Im späteren Verlauf des Abschnitts gibt es noch ein Kapitel, wie Fahrräder als Widerstandsmittel gegen die Naziherrschaft eingesetzt wurden, nicht nur von Frauen. Spannend auch das Verhältnis von Simone de Beauvoir zu Fahrrädern.
Auf freier Stecke
Ich fahre gerne (und im Moment sehr häufig) in Radurlaub. Aktivurlaub sorgt bei mir für Ablenkung und damit für Erholung. Auch am Ende des 19. Jahrhunderts waren Radreisen, gerne auch im Ausland so populär, dass das Reiseunternehmen Thomas Cook organisierte Radurlaube anbot. Doch auch damals war es schön selbst organisiert zu reisen, wenn das mit dem Rad auch noch ein richtiges Abenteuer für „unerschrockene Radfahrer*innen“ war. So erschien bereits 1896 ein „Handbook for Lady Cyclists“, geschrieben von Lillias Campbell Davidson.
Außerdem möchte ich noch Fanny Bullock Workmann herausheben. Die Globetrotterin und Abenteurerin wurde 1859 geboren und bereiste mit ihrem die Welt. Sie wurde für ihre Leistungen als Bergsteigerin und Radfahrerin weltberühmt.
Es gibt Frauen, die die Erde auf dem Fahrrad umrundet haben. So Juliana Buhring im Jahr 2012. Damit kam sie ins Guinness Buch der Rekorde. Ihre Tour fand auf eigene Faust, ohne die Unterstützung der bei Männern üblichen Sponsoren statt. Die Weltumrundung per Rad versuchte auch schon 1894 eine junge Frau, Annie Kopchovsky. Ihr wurde ein hohes Preisgeld versprochen, wenn sie es schafft. Auch während der Fahrt hat sie schon Sponsoring-Gelder angenommen.
Die Autorin Hannah Ross vergleicht die Touren der beiden Frauen im Buch miteinander, das ist sehr spannend und zeigt die Unterschiede und Gemeinsamkeiten der beiden Rekordversuche. Spannend!
Königinnen
Die Franzosen bezeichnen das Fahrrad schon lange liebevoll als La petite reine – die kleine Königin.
So widmet sich dieser letzte Teil des Buches den Königinnen der Bahn, der Straße und der Berge.
Immer wieder geht es um den Kampf an Radrennen als Frau überhaupt teilnehmen zu können.
Ein Kapitel ist einer mutigen Italienerin gewidmet. Ihre Geschichte kenne ich schon aus dem Buch Die Rebellion der Alfonsina Strada.
Heute gibt es durchaus Frauen, die als Radprofis ihr Geld verdienen können. Doch werden da bei weitem nicht die Gelder wie bei den Männern gezahlt.
Im Rennrad Magazin Tour ist im Heft 4/2022 ein Frauen-Spezial enthalten. Hier geht es um das aktuelle Wachstum des Frauen-Rennrad-Sports. Dieses Jahr (2022) wird auch die Tour de France der Frauen wiederbelebt. Ich bin gespannt, ob der Frauen-Radsport langsam aus seinem Schattendasein treten kann.
Fazit
Die Geschichten des Fahrrades verbunden mit dem Schicksal von Frauen und dem Kampf um Gleichberechtigung sind unheimlich spannend zu lesen. Ich habe viel über die Geschichte der Emanzipation erfahren. Ich bin den mutigen Frauen der Vergangenheit sehr dankbar für ihren Einsatz und der Autorin Hannah Ross für dieses Buch Revolutions. Es ist eine Schatzkiste!
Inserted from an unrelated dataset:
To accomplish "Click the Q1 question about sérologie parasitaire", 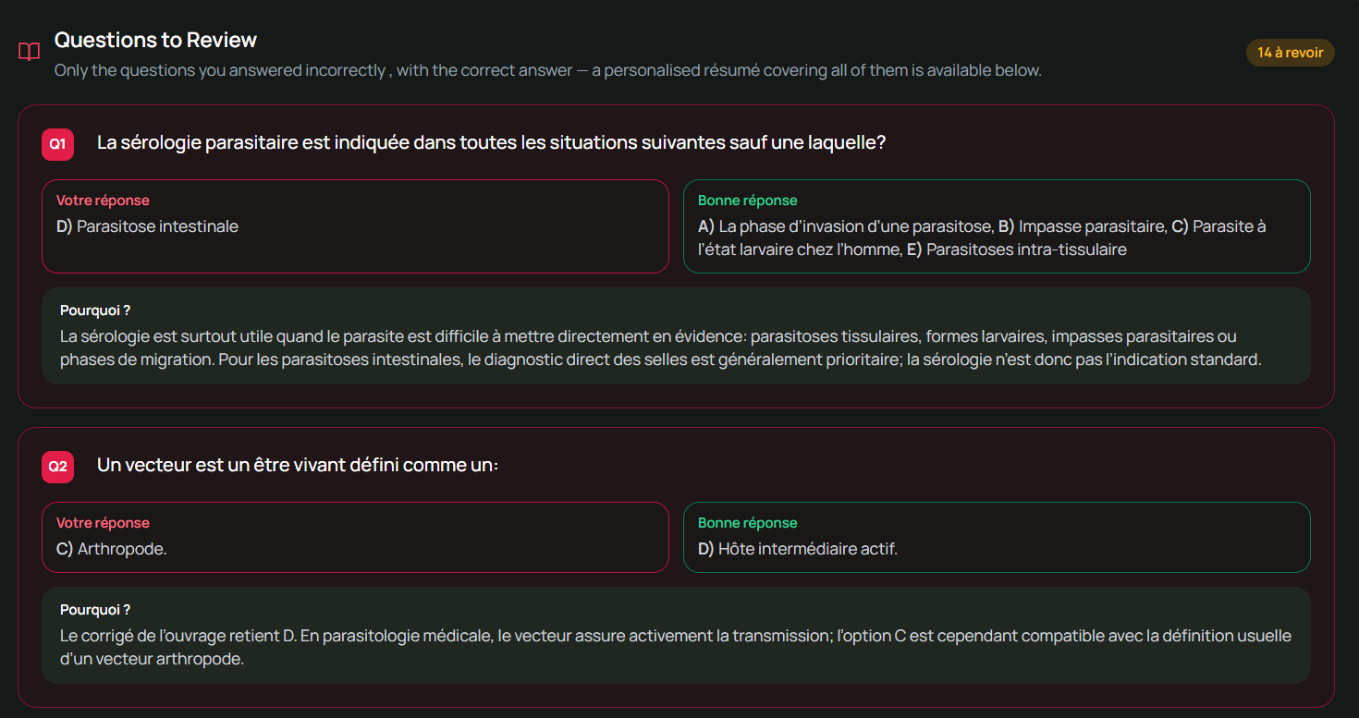I will tap(492, 143).
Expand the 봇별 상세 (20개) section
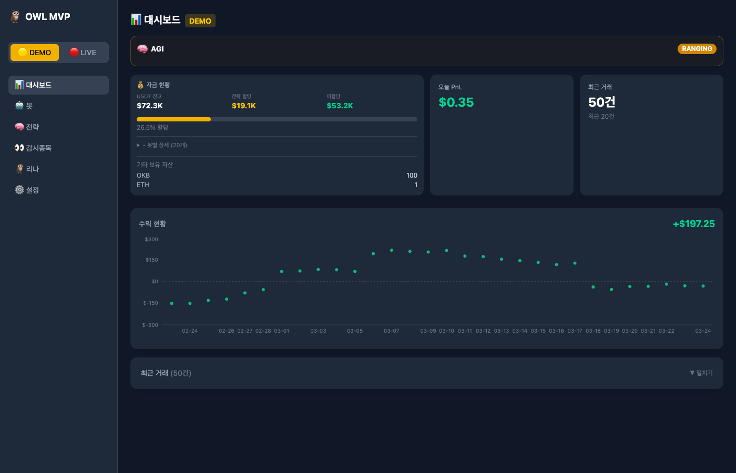Viewport: 736px width, 473px height. tap(165, 145)
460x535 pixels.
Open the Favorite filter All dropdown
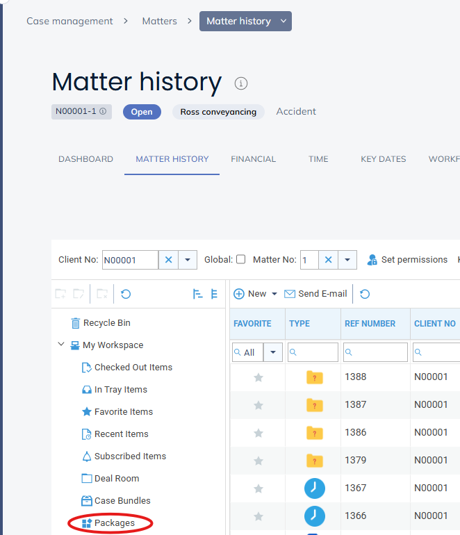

Neben dem Inhalt möchte ich auch die wunderbare Aufmachung hervorheben: haptisch schöner, knalliger Einband. Innen ein schönes Schriftbild mit mehrfarbigem Druck. Ein rundum gelungenes Buch! Auch für Menschen geeignet, die mit dem Radfahren nichts gemein haben, weil die Storys einfach so interessant und unterhaltsam geschrieben sind.